The bill came to $98.12, and Nalwa took the $900 — $100 from each woman — to the counter, gave it to the manager, and told her to make sure Sara got the change.
The manager looked confused as she rang up the bill, Nalwa said. “She realized what she was holding, and she looked at me, and she said, ‘Are you serious?’ And I just nodded.”
When Nalwa let Sara know she had $800 waiting for her, Nalwa said, “her mouth dropped. And she said, ‘Oh my God, are you serious?’ And I said, ‘Yes, Merry Christmas.’”
Nalwa said there were three other waitresses at the restaurant Sunday, and Sara had the good fortune of getting their table. They were a pretty easy-going group, Nalwa said, adding that Sara did a good job. “Nobody went without anything.”

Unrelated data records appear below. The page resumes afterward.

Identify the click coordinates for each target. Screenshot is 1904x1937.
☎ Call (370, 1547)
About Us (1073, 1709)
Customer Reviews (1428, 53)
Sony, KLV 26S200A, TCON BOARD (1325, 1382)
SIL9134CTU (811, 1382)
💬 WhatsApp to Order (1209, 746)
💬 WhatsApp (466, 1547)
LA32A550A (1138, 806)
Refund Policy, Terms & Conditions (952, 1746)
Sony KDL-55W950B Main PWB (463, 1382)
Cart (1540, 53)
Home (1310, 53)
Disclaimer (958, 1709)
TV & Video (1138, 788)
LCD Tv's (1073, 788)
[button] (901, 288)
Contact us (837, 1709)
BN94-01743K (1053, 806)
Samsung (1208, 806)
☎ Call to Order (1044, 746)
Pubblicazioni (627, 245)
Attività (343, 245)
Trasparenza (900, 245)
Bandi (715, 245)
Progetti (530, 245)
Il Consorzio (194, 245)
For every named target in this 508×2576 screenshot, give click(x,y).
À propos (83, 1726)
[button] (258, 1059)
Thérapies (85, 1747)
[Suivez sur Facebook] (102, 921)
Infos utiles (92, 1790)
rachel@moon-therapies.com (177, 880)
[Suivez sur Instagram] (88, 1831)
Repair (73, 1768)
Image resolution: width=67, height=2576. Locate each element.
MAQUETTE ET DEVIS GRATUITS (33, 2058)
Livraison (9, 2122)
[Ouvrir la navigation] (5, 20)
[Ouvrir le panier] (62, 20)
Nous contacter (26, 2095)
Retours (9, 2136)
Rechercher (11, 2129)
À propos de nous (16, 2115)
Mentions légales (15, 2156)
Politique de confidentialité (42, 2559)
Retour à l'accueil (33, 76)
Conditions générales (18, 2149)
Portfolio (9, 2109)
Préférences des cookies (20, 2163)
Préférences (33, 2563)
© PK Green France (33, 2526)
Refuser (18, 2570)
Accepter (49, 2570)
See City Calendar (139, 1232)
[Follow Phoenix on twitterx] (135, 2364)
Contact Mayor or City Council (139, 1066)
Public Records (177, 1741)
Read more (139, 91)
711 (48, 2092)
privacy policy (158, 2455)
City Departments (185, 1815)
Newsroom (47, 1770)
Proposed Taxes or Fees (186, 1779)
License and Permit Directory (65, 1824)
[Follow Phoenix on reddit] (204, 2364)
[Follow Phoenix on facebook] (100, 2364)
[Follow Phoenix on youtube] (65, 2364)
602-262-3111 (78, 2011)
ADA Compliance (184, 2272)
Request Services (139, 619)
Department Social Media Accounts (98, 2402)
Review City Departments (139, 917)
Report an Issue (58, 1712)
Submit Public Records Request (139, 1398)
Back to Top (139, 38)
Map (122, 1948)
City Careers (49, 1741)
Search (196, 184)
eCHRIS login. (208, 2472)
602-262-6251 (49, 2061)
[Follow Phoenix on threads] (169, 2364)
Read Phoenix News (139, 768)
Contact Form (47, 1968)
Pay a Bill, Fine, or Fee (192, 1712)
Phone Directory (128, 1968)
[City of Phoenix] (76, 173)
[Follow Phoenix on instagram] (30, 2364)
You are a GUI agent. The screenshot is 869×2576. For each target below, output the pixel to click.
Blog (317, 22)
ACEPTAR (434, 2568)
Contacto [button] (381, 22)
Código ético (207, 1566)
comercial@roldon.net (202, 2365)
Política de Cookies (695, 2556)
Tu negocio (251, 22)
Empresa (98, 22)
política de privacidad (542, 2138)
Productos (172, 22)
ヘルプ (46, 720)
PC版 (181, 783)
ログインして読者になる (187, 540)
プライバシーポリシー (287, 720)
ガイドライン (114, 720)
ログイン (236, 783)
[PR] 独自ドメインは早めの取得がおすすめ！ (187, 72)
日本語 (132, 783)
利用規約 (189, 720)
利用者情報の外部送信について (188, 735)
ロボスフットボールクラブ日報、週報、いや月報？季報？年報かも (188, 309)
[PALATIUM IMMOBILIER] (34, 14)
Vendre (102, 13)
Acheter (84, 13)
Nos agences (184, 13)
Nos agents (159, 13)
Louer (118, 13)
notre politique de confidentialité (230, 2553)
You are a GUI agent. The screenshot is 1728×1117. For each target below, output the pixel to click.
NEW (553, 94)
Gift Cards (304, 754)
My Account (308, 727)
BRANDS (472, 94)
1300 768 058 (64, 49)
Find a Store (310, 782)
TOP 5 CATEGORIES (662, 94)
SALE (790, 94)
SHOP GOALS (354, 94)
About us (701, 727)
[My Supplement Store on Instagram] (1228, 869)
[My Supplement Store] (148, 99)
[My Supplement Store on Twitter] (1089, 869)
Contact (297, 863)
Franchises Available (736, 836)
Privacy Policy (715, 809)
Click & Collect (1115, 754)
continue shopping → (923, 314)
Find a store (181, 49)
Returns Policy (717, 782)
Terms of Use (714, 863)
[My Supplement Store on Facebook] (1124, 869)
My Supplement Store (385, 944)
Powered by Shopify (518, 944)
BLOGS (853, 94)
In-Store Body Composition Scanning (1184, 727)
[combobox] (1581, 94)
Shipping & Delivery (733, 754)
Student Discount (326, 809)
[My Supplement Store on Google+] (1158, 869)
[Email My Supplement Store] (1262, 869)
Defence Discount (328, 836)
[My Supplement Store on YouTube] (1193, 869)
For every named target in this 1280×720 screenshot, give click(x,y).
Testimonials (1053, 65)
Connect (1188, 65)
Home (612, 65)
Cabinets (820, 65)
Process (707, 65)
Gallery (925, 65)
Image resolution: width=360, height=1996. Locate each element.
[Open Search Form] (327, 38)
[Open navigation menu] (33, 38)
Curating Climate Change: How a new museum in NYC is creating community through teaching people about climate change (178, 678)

She said the idea of giving an inflated tip to a server “seemed more personal” than the usual holiday gift to a nonprofit organization. “Waitressing is a hard job and usually waitresses don’t make a lot of money, and this is just something that we thought we could do.”
One member of the group, Connie Niquette, 60, said the women talked about how the money could have gone to someone who was needier, but they thought, “no matter who it is, even if it was you or I, we would love getting a bunch of extra cash.”
Niquette, an interior designer and former art teacher, called it “awesome” to participate in the random act of kindness. “So this was just a young girl that was just shocked and couldn’t believe it. And I’m sure it made her day.”
Nalwa, who’s lived in the Community of Bishops Bay for four years, said it wasn’t hard to get buy-in from her neighbors. “It’s a great group. We just have a phenomenal neighborhood. We’re all pretty close. We look out for each other, and there are just a lot of caring people. We’re fortunate, and it’s important to us to be able to teach our kids to give back to the community.”
The women aren’t done yet. They plan to replicate the act twice a year, rotating between restaurants. “So people should be on the lookout,” Nalwa said.
She spent Monday trying to think up a name for the new group and decided on “Bishops Breakfast Santas.”
They’ll be Santas, she said, “even in the summer.”